Desde hace cinco años que la línea 137  para asistir en situaciones de violencia de género, familiar y sexual está activa en la ciudad de Posadas, sin embargo, la titular de la línea, Myriam Duarte, sostuvo que están en un proceso de relanzamiento para que la cobertura llegue a toda Misiones.

“Estamos en un rediseño y relanzamiento porque estamos tratando de que tengan acceso al servicio de la línea en toda la provincia, servicios que hasta hace poco tiempo no era posible”,

Aclaró que la línea 137 funciona dentro de la órbita de Ministerio de Gobierno porque responde situaciones de violencia en cuestión de género y familiar y trabaja de la mano de instituciones como la comisaría.

Duarte precisó que Posadas- Garupá, Oberá y Eldorado son las sedes donde hay intervención de la brigada de emergencia, no obstante con el relanzamiento de la línea se ampliará el servicio.

“Tenemos un sistema de recepción de llamadas donde se centralizan y se derivan según el caso (…) Queremos trabajar de capacitación e interacción  la mano con la comisaría de la mujer para que permitan intervenciones de emergencia donde no hay sedes de esta línea”, afirmó.

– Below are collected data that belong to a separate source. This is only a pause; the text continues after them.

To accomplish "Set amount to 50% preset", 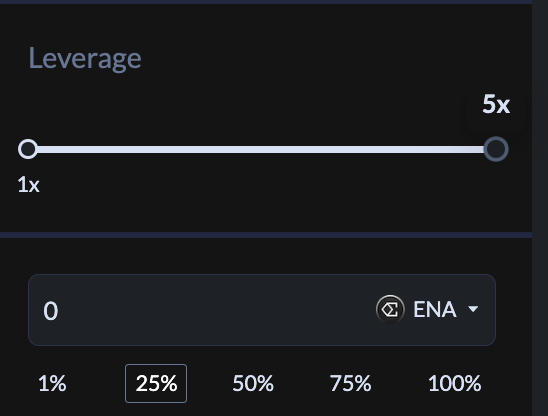I will [x=253, y=383].
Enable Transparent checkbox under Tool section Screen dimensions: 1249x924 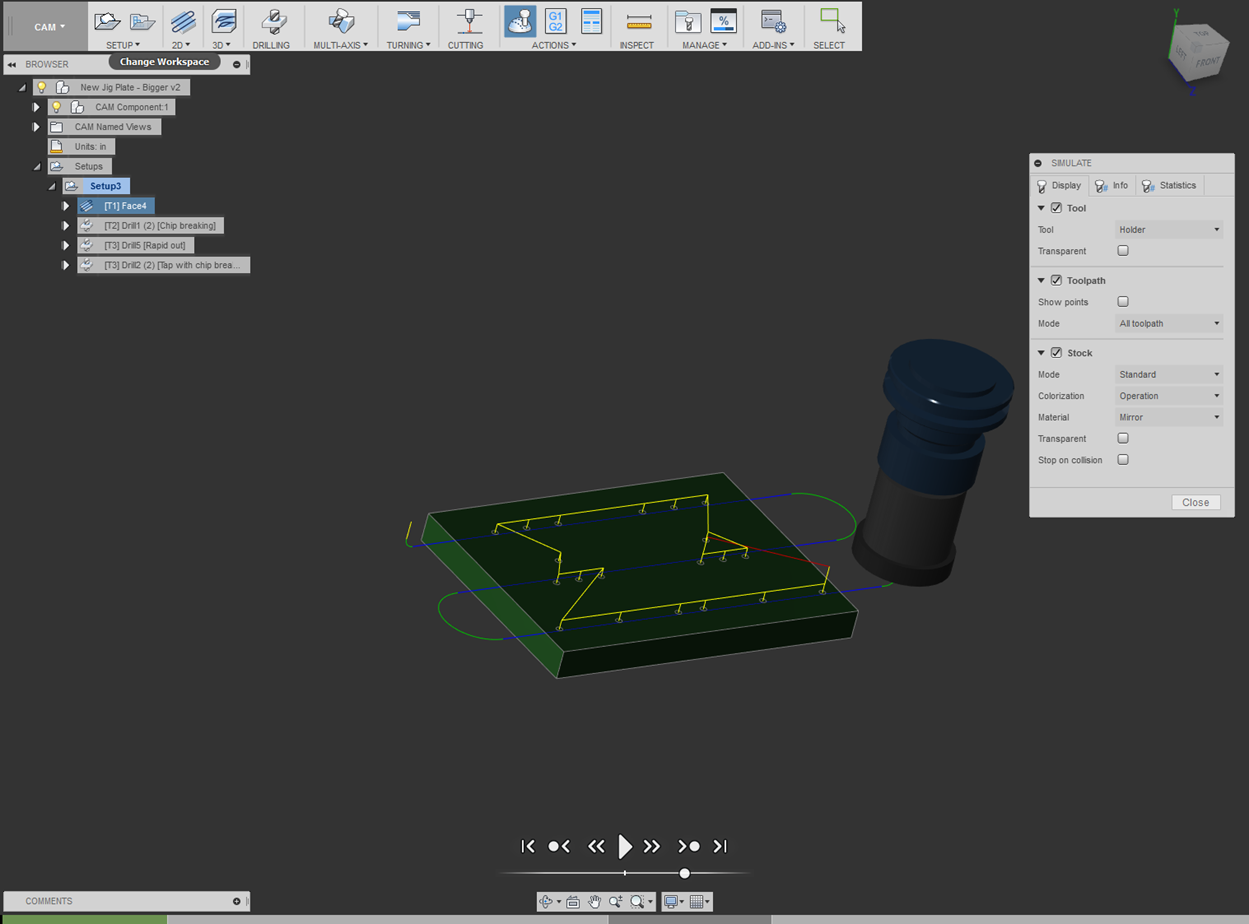1123,251
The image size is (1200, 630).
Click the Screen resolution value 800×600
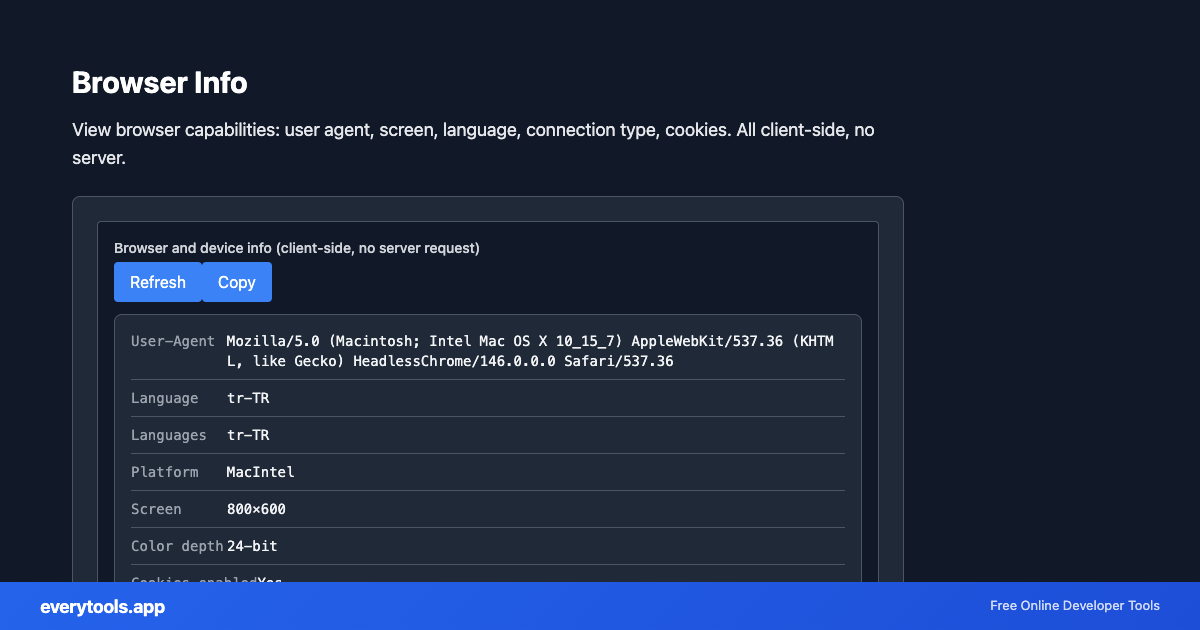pyautogui.click(x=256, y=509)
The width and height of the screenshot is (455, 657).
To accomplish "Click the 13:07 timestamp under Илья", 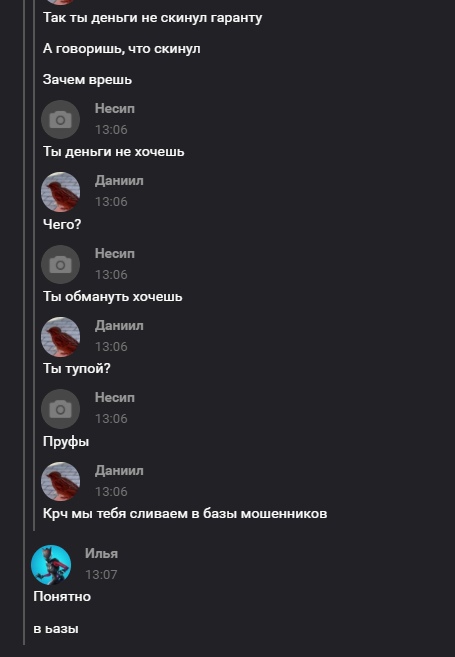I will [x=101, y=574].
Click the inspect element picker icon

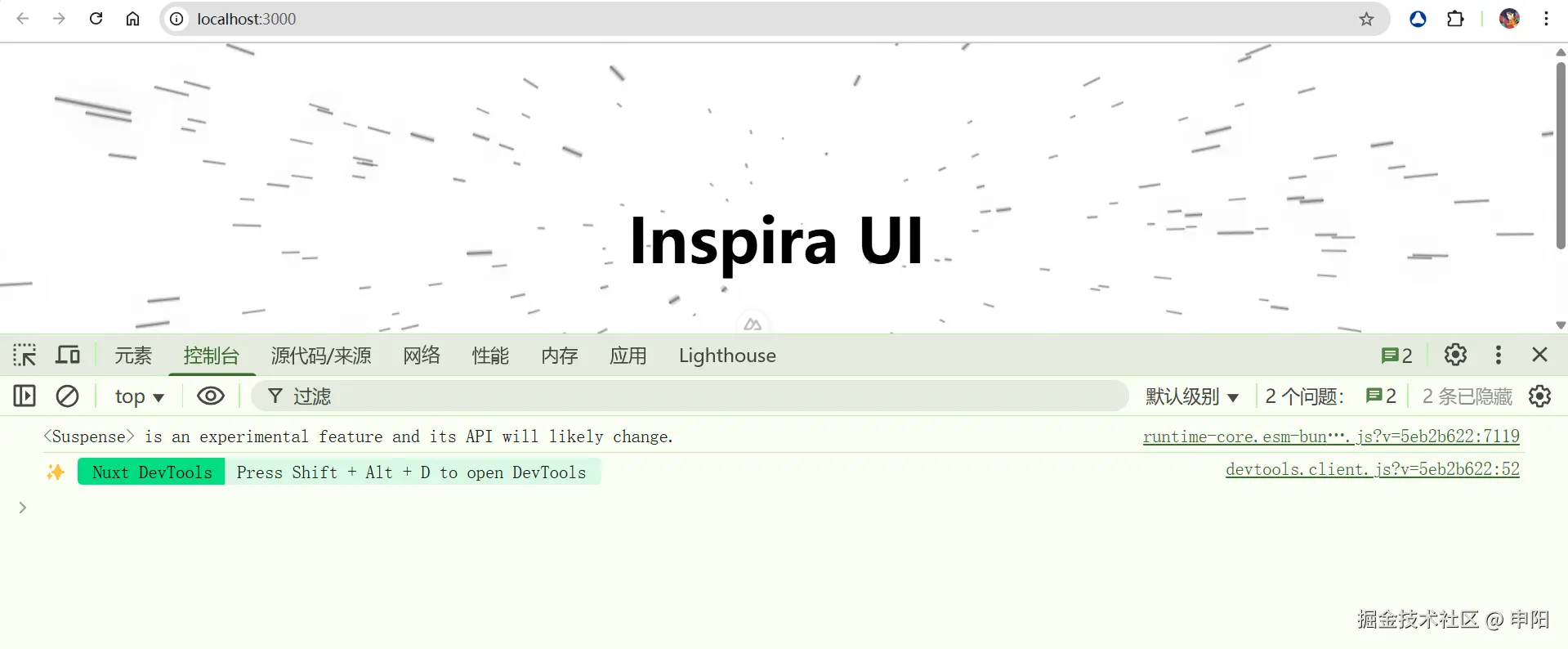coord(25,356)
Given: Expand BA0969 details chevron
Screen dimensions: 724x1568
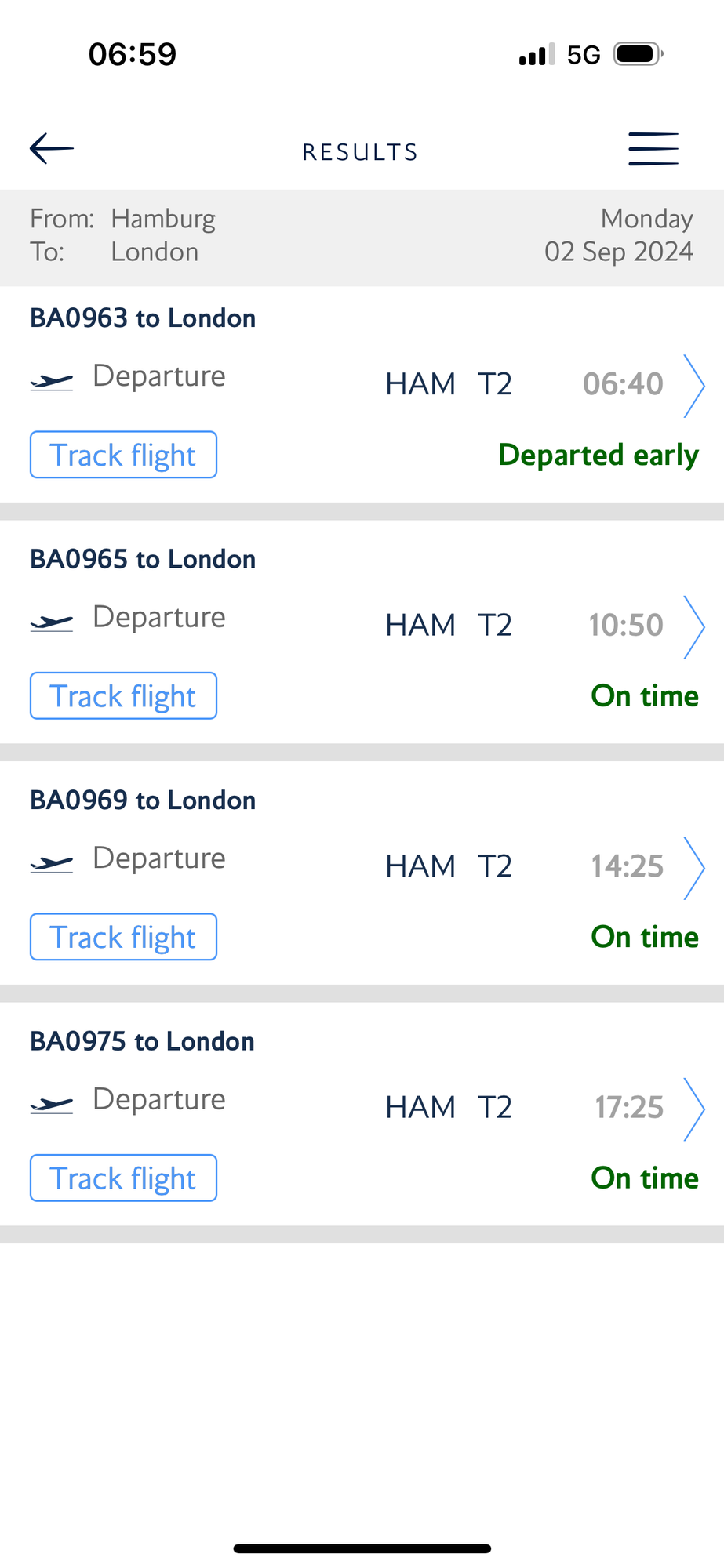Looking at the screenshot, I should [x=693, y=868].
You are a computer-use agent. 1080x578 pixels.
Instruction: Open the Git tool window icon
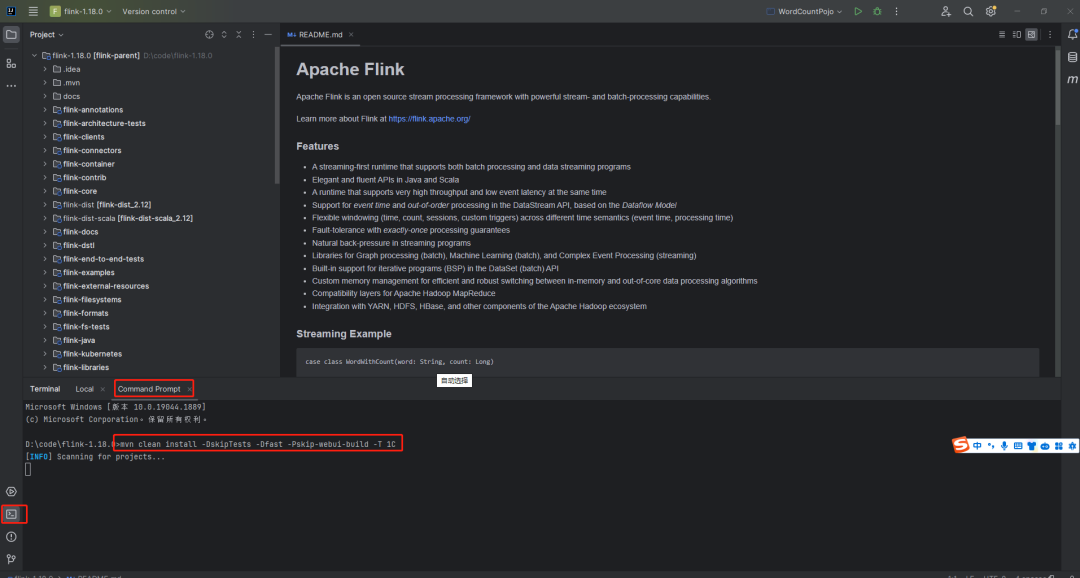[x=11, y=559]
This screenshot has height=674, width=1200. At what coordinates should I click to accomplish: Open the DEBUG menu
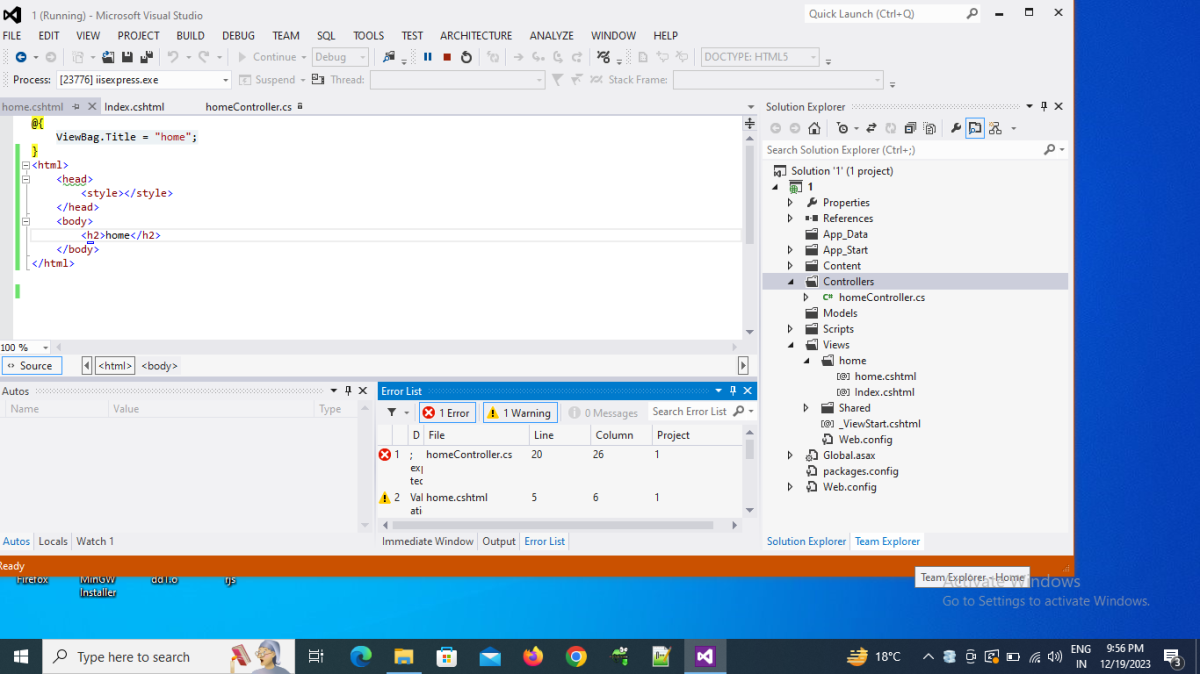click(x=238, y=35)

Comentó que la mayoría de llamadas son por consultas de la misma víctima y/o terceros para saber si determinada situación configura un delito… “Nosotros no queremos que se obligue a la víctima sino animarla y acompañarla para que sepa que no se va encontrar sola”.

Precisó que la idea es acompañar a la víctima durante todo el proceso. Aclaró que la situación de emergencia requiere muchas veces de auxilio de la fuerza policial. A la línea pueden comunicarse cualquier persona, no solo la víctima, sino vecinos que vea una situación de violencia . “Cada vez son más las personas que se involucran y llaman por alguien conocido de otro ámbito que está padeciendo por situaciones de violencia: Sexual, género o familiar”

Precisó que no solo son situaciones de pareja, sino de violencia familiar que por lo general suelen ser orientadas a las mujeres, pero también hay un número bastante importante de violencia de niños y ancianos. En menor medida, hay varones que denuncian a sus parejas y exparejas mujeres.  “En estos casos no se considera violencia de género, pero sí violencia familiar”.

Lo que hace la brigada es ir acompañada de un móvil policial para calmar al agresor y , de ser necesario detenerlo, dependiendo de su nivel de agresión y estado de peligro de la víctima.

Comentó que la línea interactúa con distintos organismos para buscar un espacio de resguardo.

Añadió que cuando hay orden de restricción de acercamiento también pueden denunciarse “Todas las formas de acercamiento a la víctima una vez que haya una medida de restricción constituyen un nuevo delito y hay que volver a denunciar en estos casos se debe llamar y se detiene el agresor”.